Мавр говорил, его слова обтекали Гвоздя, как лёгкое дуновение пахнувшего влажной землёй воздуха. Появились и исчезли, оставив за собой что-то.
Вернулось…
— Можешь лечь.
Гвоздь, заворожённый, пошёл к чужой кровати, едва его голова коснулась подушки, он провалился в темноту, обхватившую его ласковыми руками, напевавшую колыбельную о бесконечном ночном небе голосом Мавра.
Его привезли неделю назад. Столько же времени он проводил ночи, глядя в потолок. Он мог пробить любую из стен и пробил ту, что ведёт в палату Мавра.
И не собирался уходить.
Мавр лёг рядом с Гвоздём, упиваясь незнакомым теплом чужого тела…

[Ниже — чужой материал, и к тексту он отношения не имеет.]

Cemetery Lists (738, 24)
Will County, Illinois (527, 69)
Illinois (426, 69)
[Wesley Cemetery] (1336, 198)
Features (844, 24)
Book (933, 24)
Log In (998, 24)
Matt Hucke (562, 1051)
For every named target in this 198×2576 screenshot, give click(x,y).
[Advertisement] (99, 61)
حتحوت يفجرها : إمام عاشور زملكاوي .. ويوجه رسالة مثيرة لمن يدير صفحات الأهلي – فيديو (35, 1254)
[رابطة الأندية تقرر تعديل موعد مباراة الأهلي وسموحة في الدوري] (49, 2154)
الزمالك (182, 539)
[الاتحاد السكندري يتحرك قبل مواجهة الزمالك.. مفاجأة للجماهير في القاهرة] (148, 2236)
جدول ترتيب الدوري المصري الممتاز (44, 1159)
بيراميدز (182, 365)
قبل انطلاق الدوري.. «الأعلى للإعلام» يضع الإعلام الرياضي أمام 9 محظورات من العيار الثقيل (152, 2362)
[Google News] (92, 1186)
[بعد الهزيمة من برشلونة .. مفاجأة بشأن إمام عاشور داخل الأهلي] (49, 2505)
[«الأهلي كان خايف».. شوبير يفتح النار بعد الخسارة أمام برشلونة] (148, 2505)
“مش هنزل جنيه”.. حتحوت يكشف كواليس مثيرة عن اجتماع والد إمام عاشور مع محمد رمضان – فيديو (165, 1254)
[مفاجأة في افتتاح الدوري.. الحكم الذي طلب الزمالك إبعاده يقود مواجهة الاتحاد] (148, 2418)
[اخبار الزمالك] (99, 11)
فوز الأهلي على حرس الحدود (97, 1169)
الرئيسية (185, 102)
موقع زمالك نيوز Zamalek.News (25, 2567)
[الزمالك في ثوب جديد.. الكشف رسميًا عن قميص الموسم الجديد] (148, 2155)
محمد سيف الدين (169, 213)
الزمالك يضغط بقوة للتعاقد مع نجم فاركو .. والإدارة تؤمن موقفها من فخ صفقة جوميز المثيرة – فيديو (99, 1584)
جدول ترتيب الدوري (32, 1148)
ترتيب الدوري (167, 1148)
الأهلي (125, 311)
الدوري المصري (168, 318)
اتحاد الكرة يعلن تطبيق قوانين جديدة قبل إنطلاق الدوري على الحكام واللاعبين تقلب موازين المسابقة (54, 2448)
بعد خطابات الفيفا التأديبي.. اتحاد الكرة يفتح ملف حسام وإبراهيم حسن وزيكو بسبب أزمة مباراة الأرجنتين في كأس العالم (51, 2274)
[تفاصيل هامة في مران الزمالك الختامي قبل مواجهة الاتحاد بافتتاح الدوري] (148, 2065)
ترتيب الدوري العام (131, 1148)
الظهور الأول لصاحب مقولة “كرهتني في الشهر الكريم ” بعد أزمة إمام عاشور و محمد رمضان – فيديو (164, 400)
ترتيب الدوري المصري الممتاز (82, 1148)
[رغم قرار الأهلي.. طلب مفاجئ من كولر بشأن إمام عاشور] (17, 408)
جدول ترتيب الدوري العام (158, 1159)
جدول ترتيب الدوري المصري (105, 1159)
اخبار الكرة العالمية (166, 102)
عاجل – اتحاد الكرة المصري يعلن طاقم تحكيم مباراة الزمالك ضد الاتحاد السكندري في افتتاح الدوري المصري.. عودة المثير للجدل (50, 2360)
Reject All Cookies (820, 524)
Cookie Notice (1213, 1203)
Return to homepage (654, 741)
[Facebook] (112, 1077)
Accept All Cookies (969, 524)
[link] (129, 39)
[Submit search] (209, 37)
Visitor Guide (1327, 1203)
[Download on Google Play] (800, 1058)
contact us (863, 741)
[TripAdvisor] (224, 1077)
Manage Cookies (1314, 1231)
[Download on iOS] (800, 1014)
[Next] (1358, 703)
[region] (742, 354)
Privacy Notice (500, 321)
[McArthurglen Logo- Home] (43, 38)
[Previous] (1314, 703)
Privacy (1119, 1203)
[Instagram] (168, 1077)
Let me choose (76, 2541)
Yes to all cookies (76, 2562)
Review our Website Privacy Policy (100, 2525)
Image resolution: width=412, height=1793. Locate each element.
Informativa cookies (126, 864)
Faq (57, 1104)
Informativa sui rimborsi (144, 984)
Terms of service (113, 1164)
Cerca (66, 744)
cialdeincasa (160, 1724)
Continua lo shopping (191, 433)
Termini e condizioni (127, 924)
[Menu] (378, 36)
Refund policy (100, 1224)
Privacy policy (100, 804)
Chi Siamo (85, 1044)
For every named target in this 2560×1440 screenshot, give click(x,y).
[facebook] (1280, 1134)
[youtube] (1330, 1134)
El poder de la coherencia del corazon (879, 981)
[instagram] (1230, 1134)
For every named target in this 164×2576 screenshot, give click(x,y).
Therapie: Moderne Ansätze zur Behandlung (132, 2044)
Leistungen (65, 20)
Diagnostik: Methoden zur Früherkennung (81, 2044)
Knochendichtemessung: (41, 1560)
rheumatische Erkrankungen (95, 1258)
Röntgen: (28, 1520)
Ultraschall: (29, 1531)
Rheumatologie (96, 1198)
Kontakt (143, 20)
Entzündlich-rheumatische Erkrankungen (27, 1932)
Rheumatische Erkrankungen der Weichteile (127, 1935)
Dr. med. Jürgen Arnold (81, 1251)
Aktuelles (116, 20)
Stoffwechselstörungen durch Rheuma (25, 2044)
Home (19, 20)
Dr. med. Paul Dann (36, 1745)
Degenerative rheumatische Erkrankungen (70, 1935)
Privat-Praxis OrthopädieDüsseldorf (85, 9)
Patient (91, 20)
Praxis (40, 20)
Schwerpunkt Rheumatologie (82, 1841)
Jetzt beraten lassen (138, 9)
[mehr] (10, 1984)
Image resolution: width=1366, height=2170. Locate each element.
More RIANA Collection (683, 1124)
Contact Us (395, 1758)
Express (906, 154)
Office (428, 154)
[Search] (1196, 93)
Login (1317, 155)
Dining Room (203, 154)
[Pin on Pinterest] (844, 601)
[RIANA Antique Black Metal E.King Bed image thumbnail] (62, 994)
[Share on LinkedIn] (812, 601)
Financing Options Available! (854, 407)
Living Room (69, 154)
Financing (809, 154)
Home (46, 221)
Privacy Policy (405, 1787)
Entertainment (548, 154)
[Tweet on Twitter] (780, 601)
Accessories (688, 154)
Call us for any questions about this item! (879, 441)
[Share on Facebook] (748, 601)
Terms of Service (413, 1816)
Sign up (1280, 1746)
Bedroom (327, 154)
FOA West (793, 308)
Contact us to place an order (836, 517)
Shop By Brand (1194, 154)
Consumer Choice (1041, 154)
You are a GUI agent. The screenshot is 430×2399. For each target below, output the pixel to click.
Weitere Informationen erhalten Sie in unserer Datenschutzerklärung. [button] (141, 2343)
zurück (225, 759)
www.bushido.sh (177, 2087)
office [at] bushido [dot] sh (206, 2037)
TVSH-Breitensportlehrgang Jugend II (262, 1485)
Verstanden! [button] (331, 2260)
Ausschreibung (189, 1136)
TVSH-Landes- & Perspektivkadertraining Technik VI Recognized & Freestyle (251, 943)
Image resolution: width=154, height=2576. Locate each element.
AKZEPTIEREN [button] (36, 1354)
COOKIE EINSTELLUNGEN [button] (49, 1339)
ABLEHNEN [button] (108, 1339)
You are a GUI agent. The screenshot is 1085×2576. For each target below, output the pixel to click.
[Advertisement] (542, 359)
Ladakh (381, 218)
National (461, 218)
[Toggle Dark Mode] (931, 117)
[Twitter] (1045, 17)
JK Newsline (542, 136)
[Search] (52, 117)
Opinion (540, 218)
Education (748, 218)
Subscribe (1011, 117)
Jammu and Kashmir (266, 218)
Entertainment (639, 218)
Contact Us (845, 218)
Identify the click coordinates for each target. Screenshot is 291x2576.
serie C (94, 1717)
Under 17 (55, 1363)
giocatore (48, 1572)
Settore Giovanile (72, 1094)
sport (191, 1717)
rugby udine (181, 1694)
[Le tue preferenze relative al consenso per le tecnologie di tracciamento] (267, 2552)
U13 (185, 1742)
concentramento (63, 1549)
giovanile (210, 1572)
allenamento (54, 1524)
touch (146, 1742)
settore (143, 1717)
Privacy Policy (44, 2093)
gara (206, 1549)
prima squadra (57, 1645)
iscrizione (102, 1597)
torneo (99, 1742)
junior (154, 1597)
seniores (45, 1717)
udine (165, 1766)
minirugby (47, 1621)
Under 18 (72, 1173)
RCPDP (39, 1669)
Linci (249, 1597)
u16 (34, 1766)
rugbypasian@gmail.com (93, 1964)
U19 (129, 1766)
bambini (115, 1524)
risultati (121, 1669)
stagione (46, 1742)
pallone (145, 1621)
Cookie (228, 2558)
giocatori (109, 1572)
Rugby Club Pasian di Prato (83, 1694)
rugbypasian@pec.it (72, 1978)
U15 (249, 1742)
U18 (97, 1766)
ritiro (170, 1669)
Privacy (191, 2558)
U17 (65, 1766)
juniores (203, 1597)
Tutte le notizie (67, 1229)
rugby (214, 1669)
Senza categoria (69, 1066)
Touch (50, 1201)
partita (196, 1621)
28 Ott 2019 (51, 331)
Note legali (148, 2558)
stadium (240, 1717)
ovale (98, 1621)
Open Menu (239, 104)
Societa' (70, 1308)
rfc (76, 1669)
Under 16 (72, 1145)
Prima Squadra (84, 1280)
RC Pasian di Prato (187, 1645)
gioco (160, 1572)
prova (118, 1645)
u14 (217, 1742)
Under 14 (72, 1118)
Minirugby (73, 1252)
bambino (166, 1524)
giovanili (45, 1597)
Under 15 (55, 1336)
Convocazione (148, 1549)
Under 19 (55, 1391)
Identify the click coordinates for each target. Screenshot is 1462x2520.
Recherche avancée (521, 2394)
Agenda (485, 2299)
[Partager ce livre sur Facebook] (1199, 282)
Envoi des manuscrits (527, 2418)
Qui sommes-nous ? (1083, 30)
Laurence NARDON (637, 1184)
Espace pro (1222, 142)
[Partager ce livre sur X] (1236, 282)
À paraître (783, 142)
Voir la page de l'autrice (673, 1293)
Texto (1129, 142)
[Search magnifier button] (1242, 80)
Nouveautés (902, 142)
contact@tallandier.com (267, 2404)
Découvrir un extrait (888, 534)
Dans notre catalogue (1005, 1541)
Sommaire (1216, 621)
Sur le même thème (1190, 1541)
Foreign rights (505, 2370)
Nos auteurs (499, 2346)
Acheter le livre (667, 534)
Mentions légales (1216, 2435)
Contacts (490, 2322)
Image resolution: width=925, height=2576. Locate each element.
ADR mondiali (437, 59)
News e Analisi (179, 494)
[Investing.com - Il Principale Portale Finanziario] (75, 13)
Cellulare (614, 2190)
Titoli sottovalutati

Проснулся Мавр в полной темноте, лёжа лицом к Гвоздю и чувствуя его горячее дыхание. Он проснулся, потому что услышал крик. Другие его не слышали, потому что не прислушивались. Его он слышал множество раз, но чем дальше — тем реже. Этот раз стал первым за три месяца.
Мавр неуклюже переместился в коляску. Они выехали вдвоём: он и пульсирующая боль, сопровождавшая его повсюду.
Он ехал коридорами, светящимися в темноте, зеркальными, в них отражались Тени, проводившие его равнодушными взглядами. Уже никто, они — пустые оболочки, тени тех, кто умер в муках и не пожелал уйти, истончившиеся из-за этого настолько, что утратили себя.
Они не боялись света, просто в темноте и полумраке их было легче увидеть.
Мавр толкнул дверь и въехал.
Темноволосая девочка металась по кровати. Красивые длинные волосы словно слиплись в неаккуратные пряди, дыхание участилось. Она не видела Мавра. А он всегда успокаивал её кошмары, когда ей было плохо.
Правая ладонь легла на лоб, левая обхватила чужое запястье. Пульсация, проходившая между двумя, стала дрожью, почти неосязаемой, а вскоре остались лишь лёгкие отголоски — эхо кошмара, затем исчезло и оно.
Мавр отпустил руку и уехал, сопровождаемый усилившейся болью, пульсирующей в ладонях.
Скрип колёс, между которых цеплялись редкие листья и сухая трава. Тело соскользнуло на землю, а ворсистые лапы схватились за кору, оплетенную прочной паутиной. Над ней он работал, её терпеливо плёл; сплетал и расплетал ловушки в разных местах, чтобы еда оставалась непуганой, чтобы твари продолжали смотреть под ноги, продолжали оборачиваться, но не смотрели вверх, не видели паутины, плетущейся так, что она закрывала редкие клочки неба.
Чтобы все забыли, что свет в Лесу существовал.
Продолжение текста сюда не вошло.